Think Left

My first career was in public education, as a Special Education teacher. I worked with students with severe emotional and behavioral disorders. The most inspiring conference talk I ever attended was titled, “Think Left.", and I want to share the story here as context for how I approach change.

The gentleman who gave the talk was a university professor who also ran a private school for students with these disorders. When he took over the school, students were regularly physically restrained, both by staff, but also by being locked in isolation rooms. Hundreds of times per month.

The story he shared was of going skiing for the first time with his wife. They did not have enough money for two lessons, so his wife took the lesson, and then shared what she had learned. She shared some info about getting going, and slowing down, and then he asked, “what did the instructor say about turning?” She reported, “to go left, think left, and your body will follow.”

This is incredibly simple and incredibly powerful. The question he posed to his staff with this story was, “What if we never restrained kids? What would that look like?” At first this was considered impossible, but when you challenge people to think in terms of the impossible, things start to seem more possible. It’s hard to think of these solutions, but it can be done. By the time I heard him give this talk at a conference, his school no longer physically restrained kids. Ever.

I never forget that talk. It has become part of my core.

One of the hardest parts of “think left” is getting others to believe. Sometimes you have to be the one who thinks left for long enough that some small part of your plan happens, and then others start to get on board.

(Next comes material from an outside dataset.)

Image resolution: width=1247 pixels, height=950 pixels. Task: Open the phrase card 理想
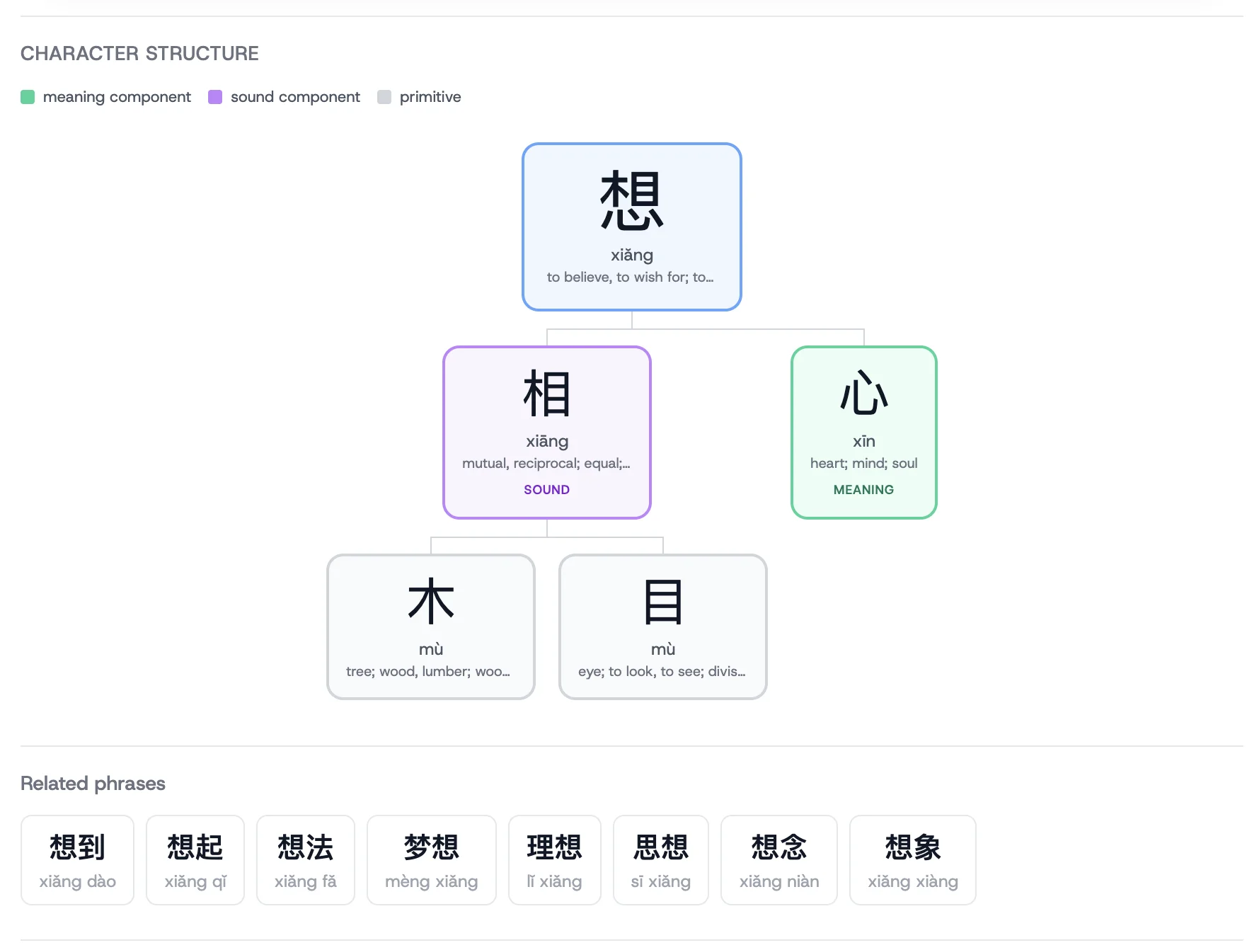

I started my current job two years ago. At that time, and for much of the time since then, a common practice has been something known as “red-term’ing.” This vocabulary came from early developers at the company who would connect to the production database with read/write credentials to execute inserts/updates/deletes, and shared a script that turned their terminal red to warn them they were connected to prod. To execute something against prod was to “red-term.”

Six years into the company this was still happening, multiple times per day.

My first reaction was, “well, that has to stop.” Everyone’s reaction was basically, “Well, yeah, we know this is bad, but there’s no other way to do it.”

Today is my 2nd anniversary with the company, and as of today, we no longer red-term. All scripts, whether code or SQL, get committed to git, run through code review, and then go through an automated pipeline against staging, then get manual approval before being automatically run against production. The repo containing these one-off commands is loaded into a container, and then we execute them as kubernetes jobs.

There has never been a day at this company where I felt that red-term’ing was inevitable. So it wasn’t.

I believe that the most important quality I bring to my work in software development is a tolerance for the passage of time. As a Special Education teacher, I had students for multiple years. I measured my success in those terms. Students don’t get over emotional trauma in a sprint. Pushing through organizational change in the public sector doesn’t happen in a Product Increment.

In software development people start to believe that if it can’t be accomplished in a quarter then it can’t be accomplished. But true change, of people, of processes, takes time. You can think left, but the body doesn’t always instantly follow. The key is continuing to think left. Hold to your principles, if not your opinions. But you have to start by thinking left.